◆ Set problem
How many lines in the records below contain the string "tree"? Give only the number.
::::
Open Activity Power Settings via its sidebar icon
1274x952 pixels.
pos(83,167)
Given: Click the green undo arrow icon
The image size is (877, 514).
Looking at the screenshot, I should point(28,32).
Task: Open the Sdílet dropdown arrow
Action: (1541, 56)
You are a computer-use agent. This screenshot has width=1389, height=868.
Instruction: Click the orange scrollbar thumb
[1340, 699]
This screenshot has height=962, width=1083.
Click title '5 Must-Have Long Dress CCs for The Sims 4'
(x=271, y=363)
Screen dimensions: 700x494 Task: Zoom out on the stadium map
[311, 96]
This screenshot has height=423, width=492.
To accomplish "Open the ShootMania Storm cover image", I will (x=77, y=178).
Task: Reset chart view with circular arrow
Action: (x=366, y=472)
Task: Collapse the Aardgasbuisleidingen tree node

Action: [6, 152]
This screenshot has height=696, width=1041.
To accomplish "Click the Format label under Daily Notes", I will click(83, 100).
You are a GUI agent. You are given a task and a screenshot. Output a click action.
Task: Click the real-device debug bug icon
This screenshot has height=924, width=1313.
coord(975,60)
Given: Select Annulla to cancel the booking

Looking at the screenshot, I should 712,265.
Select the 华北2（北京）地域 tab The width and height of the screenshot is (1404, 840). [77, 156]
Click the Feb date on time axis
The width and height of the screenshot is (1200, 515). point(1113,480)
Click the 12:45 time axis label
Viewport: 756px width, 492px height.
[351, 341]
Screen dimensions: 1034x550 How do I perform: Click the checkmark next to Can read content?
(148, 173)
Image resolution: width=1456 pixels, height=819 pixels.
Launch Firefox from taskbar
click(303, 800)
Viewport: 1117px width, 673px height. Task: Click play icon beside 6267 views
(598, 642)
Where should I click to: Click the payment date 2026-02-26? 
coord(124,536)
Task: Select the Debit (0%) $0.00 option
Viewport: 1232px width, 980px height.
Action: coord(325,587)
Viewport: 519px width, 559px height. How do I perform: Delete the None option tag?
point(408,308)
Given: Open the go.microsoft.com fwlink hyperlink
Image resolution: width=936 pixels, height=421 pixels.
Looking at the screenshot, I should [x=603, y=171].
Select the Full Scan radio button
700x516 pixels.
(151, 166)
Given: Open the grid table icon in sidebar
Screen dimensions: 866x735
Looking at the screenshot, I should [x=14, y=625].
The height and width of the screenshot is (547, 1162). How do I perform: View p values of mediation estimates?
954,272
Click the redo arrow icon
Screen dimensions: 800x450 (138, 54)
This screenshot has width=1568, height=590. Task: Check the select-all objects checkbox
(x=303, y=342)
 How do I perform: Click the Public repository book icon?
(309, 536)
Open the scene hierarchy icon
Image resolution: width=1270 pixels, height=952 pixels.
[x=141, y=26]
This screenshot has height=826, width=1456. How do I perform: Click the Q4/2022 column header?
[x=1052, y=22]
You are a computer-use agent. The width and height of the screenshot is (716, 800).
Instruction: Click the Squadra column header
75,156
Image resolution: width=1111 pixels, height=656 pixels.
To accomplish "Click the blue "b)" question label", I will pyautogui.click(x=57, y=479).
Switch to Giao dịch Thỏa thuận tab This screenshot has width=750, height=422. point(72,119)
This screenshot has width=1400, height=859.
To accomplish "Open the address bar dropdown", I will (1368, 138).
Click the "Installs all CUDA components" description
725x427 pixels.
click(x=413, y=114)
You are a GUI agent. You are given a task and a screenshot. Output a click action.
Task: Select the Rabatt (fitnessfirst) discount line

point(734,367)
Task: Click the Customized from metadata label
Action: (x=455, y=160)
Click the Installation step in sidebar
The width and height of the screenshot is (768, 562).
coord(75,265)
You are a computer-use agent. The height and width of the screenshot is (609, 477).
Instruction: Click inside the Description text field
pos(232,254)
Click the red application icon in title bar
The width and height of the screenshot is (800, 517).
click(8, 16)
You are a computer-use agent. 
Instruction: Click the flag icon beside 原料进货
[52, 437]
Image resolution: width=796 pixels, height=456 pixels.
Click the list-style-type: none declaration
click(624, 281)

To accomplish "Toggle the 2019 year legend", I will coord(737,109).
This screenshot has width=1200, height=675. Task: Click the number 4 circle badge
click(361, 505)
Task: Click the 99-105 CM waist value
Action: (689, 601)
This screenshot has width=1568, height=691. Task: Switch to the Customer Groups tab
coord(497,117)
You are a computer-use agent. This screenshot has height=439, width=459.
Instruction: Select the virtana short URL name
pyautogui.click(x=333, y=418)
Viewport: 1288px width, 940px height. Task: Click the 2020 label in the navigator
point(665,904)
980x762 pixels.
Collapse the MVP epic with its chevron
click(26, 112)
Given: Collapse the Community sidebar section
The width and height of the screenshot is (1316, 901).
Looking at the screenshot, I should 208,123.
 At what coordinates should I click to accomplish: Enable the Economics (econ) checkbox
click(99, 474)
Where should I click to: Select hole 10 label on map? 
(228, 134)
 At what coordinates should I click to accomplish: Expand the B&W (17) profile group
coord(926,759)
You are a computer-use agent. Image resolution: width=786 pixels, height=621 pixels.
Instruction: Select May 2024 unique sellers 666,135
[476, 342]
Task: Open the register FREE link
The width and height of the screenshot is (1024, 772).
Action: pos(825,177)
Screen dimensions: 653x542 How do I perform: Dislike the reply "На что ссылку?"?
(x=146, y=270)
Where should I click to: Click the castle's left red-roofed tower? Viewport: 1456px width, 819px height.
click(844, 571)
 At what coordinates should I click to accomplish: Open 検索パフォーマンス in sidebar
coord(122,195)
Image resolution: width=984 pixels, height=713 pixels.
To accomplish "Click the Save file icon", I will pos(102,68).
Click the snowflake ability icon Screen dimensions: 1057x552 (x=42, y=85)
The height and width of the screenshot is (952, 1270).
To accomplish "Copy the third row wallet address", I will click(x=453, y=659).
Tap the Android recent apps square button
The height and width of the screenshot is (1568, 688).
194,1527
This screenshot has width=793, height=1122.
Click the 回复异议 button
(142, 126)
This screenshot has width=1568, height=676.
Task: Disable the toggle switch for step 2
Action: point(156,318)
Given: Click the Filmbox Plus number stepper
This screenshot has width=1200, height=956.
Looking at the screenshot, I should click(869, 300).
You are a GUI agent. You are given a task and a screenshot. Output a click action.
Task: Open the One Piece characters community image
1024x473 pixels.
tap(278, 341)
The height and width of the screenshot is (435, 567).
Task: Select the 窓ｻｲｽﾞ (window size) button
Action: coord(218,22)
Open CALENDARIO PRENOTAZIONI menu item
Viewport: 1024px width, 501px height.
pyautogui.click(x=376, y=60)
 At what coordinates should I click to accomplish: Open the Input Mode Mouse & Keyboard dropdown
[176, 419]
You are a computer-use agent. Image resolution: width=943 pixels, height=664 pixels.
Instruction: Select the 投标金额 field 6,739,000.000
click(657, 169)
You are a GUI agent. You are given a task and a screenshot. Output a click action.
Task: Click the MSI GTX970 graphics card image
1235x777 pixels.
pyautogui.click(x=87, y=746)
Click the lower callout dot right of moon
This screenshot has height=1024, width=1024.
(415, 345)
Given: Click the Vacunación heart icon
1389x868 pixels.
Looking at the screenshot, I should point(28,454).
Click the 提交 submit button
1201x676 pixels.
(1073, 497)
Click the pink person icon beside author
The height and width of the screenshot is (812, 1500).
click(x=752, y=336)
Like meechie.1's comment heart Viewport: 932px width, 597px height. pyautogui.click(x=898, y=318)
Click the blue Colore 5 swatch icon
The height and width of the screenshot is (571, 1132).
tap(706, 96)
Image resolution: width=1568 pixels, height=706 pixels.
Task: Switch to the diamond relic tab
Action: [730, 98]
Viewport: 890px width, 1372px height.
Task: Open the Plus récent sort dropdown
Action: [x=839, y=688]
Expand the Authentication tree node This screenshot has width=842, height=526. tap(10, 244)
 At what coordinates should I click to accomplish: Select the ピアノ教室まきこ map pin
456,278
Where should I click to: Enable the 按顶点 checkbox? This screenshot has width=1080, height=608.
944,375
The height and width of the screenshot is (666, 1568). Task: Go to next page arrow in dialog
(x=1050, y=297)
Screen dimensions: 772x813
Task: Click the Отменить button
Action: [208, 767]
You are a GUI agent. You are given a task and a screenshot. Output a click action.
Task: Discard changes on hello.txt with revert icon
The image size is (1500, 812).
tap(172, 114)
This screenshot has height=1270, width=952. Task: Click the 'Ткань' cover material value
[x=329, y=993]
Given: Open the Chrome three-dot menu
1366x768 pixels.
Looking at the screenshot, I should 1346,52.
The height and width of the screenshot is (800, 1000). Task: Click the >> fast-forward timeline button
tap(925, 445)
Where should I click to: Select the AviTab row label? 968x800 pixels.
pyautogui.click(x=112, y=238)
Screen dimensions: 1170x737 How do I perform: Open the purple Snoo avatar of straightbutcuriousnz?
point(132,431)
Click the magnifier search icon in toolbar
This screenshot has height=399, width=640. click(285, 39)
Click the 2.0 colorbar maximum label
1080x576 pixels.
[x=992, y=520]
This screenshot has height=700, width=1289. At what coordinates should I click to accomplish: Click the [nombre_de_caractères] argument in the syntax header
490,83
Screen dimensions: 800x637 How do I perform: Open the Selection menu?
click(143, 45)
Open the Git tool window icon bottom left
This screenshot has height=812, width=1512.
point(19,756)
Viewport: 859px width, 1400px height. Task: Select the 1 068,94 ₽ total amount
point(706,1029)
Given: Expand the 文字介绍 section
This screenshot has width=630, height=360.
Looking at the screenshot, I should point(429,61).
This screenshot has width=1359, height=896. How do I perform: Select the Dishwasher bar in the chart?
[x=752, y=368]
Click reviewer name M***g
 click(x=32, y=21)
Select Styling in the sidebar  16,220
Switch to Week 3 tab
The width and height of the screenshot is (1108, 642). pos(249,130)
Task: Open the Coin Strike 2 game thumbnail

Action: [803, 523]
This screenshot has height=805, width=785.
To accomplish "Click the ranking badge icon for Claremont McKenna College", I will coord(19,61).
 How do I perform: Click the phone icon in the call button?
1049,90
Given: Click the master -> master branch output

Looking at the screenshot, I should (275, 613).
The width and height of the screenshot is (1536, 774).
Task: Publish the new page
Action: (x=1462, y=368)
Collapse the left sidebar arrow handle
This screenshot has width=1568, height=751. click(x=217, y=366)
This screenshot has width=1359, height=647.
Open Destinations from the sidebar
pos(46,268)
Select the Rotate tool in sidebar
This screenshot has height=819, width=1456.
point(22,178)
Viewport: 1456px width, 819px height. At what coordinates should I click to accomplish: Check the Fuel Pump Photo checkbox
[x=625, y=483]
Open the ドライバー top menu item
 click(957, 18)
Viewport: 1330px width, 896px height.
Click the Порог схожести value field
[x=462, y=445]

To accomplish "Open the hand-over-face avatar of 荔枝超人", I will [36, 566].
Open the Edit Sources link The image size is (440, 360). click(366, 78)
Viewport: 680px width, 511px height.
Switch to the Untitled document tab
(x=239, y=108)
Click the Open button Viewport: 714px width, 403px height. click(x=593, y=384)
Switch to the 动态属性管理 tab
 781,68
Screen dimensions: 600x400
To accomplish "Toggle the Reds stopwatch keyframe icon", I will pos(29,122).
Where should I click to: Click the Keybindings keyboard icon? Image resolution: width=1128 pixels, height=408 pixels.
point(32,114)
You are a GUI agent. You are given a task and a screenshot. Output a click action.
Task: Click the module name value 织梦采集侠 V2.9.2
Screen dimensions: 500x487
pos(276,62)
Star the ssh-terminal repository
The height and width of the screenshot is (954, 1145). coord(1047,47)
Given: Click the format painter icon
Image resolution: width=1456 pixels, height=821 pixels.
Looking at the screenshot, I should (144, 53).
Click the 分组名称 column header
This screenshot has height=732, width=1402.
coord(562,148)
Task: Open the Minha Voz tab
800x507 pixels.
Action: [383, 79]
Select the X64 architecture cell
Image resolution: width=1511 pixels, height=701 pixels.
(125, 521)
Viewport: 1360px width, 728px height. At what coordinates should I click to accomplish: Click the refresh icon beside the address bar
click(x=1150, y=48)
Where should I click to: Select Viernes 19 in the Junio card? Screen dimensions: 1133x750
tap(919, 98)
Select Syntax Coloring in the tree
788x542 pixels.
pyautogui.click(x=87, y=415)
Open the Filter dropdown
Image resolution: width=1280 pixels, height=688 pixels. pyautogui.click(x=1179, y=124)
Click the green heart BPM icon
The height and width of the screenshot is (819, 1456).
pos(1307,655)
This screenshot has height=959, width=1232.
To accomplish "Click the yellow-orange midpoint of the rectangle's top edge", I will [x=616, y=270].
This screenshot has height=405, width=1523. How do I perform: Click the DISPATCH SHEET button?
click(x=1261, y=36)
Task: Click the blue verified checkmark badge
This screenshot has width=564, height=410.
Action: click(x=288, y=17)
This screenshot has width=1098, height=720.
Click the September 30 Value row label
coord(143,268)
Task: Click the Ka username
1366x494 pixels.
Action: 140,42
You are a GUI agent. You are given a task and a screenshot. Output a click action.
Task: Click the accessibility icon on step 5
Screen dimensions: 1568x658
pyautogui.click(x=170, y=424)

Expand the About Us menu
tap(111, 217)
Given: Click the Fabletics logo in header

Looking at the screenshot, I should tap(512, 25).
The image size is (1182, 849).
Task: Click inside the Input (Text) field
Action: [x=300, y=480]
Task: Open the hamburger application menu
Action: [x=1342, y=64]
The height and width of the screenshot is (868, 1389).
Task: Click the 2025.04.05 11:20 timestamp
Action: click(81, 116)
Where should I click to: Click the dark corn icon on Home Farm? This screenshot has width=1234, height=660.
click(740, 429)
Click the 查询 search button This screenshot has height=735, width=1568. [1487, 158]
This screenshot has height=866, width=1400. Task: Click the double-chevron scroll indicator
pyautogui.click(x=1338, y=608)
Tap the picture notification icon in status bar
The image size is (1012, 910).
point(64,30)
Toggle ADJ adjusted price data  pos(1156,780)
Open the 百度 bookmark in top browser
::::
◆ Answer for the task
3